江戸名所図会と江戸切絵図で見る蝉坂の歴史


 この坂道は、蝉坂というのですが、坂道に立っている案内板には、蝉坂の名前の由来が次のように記されています。明治時代初期の「東京府志料」では「或云(あるいはいう)攻坂(せめざか)の転訛ナリト」。


 蝉坂の上には、平塚神社があり、そのページでも書きましたが、平塚神社は、もともとこの地域の権力者であった豊島氏の城である平塚城があったとされています。その平塚城に、室町時代に太田道灌が攻め入り、豊島氏は滅ぼされたのですが、そのさい、この坂道を登り、太田道灌が攻めて来たので、攻坂と呼ばれるようになったということです。それが転じて蝉坂になったと。風流な転じ方ですね。
 江戸切絵図には、明確には坂が描かれていないようです。青丸が平塚神社ですので、その脇に道が描かれていもよさそうですが、一面緑に覆われていますので、田畑か森林だったのでしょうか。そのような農村だか森林地帯の地元の人たちが利用する小さな坂道があったのでしょう。

 江戸幕府の編纂した「新編武蔵風土記」には、「平塚明神ノ傍(かたらわ)ニアリ、登リ三・四十間」と記されています。
 この坂を登りきって、日光街道を渡り、更に南に行くと無量寺と言うお寺があります。無量寺には、奈良時代の僧侶・行基が彫ったとされる六体の阿弥陀如来像の一つが安置されていて、この六体の阿弥陀如来像を巡る道を「六阿弥陀道」と言ったそうで、蝉坂は、この六阿弥陀道の一部であります。

蝉坂 散策 

 東京23区内のJR駅の中でもトップクラスの閑散駅の上中里駅。駅前には商店街などというものはございません。が、駅の目の前に「いこい」という立ち飲み屋があります。

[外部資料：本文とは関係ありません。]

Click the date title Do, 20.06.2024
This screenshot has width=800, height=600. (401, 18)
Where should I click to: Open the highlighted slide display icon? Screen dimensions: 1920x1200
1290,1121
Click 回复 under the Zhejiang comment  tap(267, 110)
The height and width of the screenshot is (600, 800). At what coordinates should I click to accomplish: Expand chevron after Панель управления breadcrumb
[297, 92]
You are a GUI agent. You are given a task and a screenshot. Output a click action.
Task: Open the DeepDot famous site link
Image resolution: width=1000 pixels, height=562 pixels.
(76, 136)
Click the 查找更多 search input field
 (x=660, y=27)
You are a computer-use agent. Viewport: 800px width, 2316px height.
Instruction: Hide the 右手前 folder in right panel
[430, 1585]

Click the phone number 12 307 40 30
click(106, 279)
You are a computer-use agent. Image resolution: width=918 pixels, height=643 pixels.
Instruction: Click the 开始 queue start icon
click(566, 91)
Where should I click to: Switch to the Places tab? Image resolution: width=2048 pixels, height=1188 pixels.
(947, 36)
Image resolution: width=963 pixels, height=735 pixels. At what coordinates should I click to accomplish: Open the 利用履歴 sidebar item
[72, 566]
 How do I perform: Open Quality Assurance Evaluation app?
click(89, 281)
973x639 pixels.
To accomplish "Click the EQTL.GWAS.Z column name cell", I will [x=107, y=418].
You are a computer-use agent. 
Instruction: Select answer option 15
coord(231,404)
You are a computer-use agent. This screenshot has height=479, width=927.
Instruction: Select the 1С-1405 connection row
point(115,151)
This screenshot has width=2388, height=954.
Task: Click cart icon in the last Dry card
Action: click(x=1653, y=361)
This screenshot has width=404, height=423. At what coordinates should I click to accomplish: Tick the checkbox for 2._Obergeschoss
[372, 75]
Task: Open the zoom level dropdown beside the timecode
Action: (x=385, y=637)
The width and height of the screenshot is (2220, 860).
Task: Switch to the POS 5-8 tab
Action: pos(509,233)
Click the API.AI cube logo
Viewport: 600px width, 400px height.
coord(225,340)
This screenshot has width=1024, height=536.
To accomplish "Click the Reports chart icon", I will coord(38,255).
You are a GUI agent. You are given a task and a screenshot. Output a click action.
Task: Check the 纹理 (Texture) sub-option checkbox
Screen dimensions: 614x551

 しかも、平日朝の11寺から営業しています。これを見ると、上中里は酒場の町かと思いますが、そんなことはなく、ここだけ特殊地帯になっているようです。


 駅前の蝉坂の登り口に、商店長屋があります。屋根の感じからして少し古そうな感じがします。この23区内で、どローカルな上中里駅で、古くから商店長屋としてあるのでしょうか。
 カフェ、中華、居酒屋が入っており、上中里駅前蝉坂のグルメ街と呼んで差し支えないでしょう。


 蝉坂の上には、平塚神社や城官寺があります。散策時の休憩やお食事にご利用されてはいかがでしょうか。
 居酒屋は、普通の居酒屋ですので夕方からの営業ですが、狐灯というお洒落な店名です。王子に近いことですし、王子稲荷の狐の行列からのネーミングでしょうか。


 この商店長屋の先には、緑がこんもりしています。ここは、西方不動尊。この辺りに滝があったそうで、行場になっていたと説明が書いいてあります。が、鉄道工事や道路拡張でたびたび移転させられ、今の場所になったのは昭和2年と書いてあります。本当に昔からこの場所ということでもないようです。



 坂の中腹には、サンという喫茶店があります。カフェと言うよりは喫茶店ですね。どうやら、夜は酒場になるようです。


 とにかく断崖絶壁度がスリリングな坂道であります。


 蝉坂側の平塚神社の入り口は、崖を階段で登ります。


 坂の上の路地奥には、城官寺があります。創建年代は不明のようですが、歴史あるお寺です。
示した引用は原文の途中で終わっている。